» **Beitrag**

Die Enzianrunde ist z.T. mehr eine Wanderung (Schrofenpass, Starzeljoch), als eine Biketour.
Die angebenen 20 Minuten Tragezeit am Starzeljoch sind nicht realistisch,
zumindest nicht für ein XC-Fully.
Der Weg zur Oberen Lüchlealpe, ist dann auch schwer fahrbar,
je nach Streckenzustand.

Probiert doch mal die Tour 9 "Um den Hohen Ifen", hier kann man auch sehr viel Wandern 

Meine Meinung, es gibt bessere und vorallem geeignetere Bikereviere,
als das Kleinwalsertal.
Hier sind die Strecken entweder voll mit Wanderern oder aber es werden unverhältnismäßig 
viele Trage-Schiebepassagen notwendig, zumindest auf den etwas anspruchsvolleren Touren.
Wenn man sich die Topografie vom KWT ansieht, erklärt es sich auch von selbst.


----------



## Speichenede (28. August 2011)

» **Verfügbare Datensätze**
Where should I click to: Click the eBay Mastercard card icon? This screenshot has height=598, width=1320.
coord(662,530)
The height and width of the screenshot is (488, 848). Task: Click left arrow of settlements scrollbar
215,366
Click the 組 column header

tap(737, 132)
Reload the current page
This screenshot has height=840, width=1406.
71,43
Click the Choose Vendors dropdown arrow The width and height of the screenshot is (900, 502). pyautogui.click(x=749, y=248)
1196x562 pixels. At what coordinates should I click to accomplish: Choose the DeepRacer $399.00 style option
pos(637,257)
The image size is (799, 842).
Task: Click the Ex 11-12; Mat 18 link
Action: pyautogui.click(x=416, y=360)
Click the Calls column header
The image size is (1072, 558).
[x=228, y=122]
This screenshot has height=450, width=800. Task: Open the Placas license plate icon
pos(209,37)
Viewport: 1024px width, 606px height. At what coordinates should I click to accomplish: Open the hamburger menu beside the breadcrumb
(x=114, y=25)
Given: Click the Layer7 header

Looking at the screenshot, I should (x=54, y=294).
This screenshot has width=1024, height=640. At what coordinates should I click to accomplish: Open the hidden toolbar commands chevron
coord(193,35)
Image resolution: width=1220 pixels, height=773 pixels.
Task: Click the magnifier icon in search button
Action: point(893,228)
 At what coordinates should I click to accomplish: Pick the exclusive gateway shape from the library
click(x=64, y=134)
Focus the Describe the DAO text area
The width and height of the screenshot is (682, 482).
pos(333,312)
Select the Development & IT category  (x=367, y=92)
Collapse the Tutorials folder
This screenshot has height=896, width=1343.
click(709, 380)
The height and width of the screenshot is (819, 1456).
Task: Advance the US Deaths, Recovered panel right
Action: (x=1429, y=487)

» **Aufgabe 1**
Kopieren Sie den Beitrag über das Biken im Kleinwalsertal vollständig und ohne jede Änderung.
» **Aufgabe 2**
Halten Sie aus den Datensätzen nur die Zeilen von der Zeile mit „This screenshot has height=450, width=800.“ bis zur Zeile mit „click(x=64, y=134)“ unverändert fest, beide Zeilen eingeschlossen.
Die Datensätze stehen in keinem Zusammenhang mit dem Beitrag.

» **Erwartete Antwort 1**
Die Enzianrunde ist z.T. mehr eine Wanderung (Schrofenpass, Starzeljoch), als eine Biketour.
Die angebenen 20 Minuten Tragezeit am Starzeljoch sind nicht realistisch,
zumindest nicht für ein XC-Fully.
Der Weg zur Oberen Lüchlealpe, ist dann auch schwer fahrbar,
je nach Streckenzustand.

Probiert doch mal die Tour 9 "Um den Hohen Ifen", hier kann man auch sehr viel Wandern 

Meine Meinung, es gibt bessere und vorallem geeignetere Bikereviere,
als das Kleinwalsertal.
Hier sind die Strecken entweder voll mit Wanderern oder aber es werden unverhältnismäßig 
viele Trage-Schiebepassagen notwendig, zumindest auf den etwas anspruchsvolleren Touren.
Wenn man sich die Topografie vom KWT ansieht, erklärt es sich auch von selbst.


----------



## Speichenede (28. August 2011)

» **Erwartete Antwort 2**
This screenshot has height=450, width=800. Task: Open the Placas license plate icon
pos(209,37)
Viewport: 1024px width, 606px height. At what coordinates should I click to accomplish: Open the hamburger menu beside the breadcrumb
(x=114, y=25)
Given: Click the Layer7 header

Looking at the screenshot, I should (x=54, y=294).
This screenshot has width=1024, height=640. At what coordinates should I click to accomplish: Open the hidden toolbar commands chevron
coord(193,35)
Image resolution: width=1220 pixels, height=773 pixels.
Task: Click the magnifier icon in search button
Action: point(893,228)
 At what coordinates should I click to accomplish: Pick the exclusive gateway shape from the library
click(x=64, y=134)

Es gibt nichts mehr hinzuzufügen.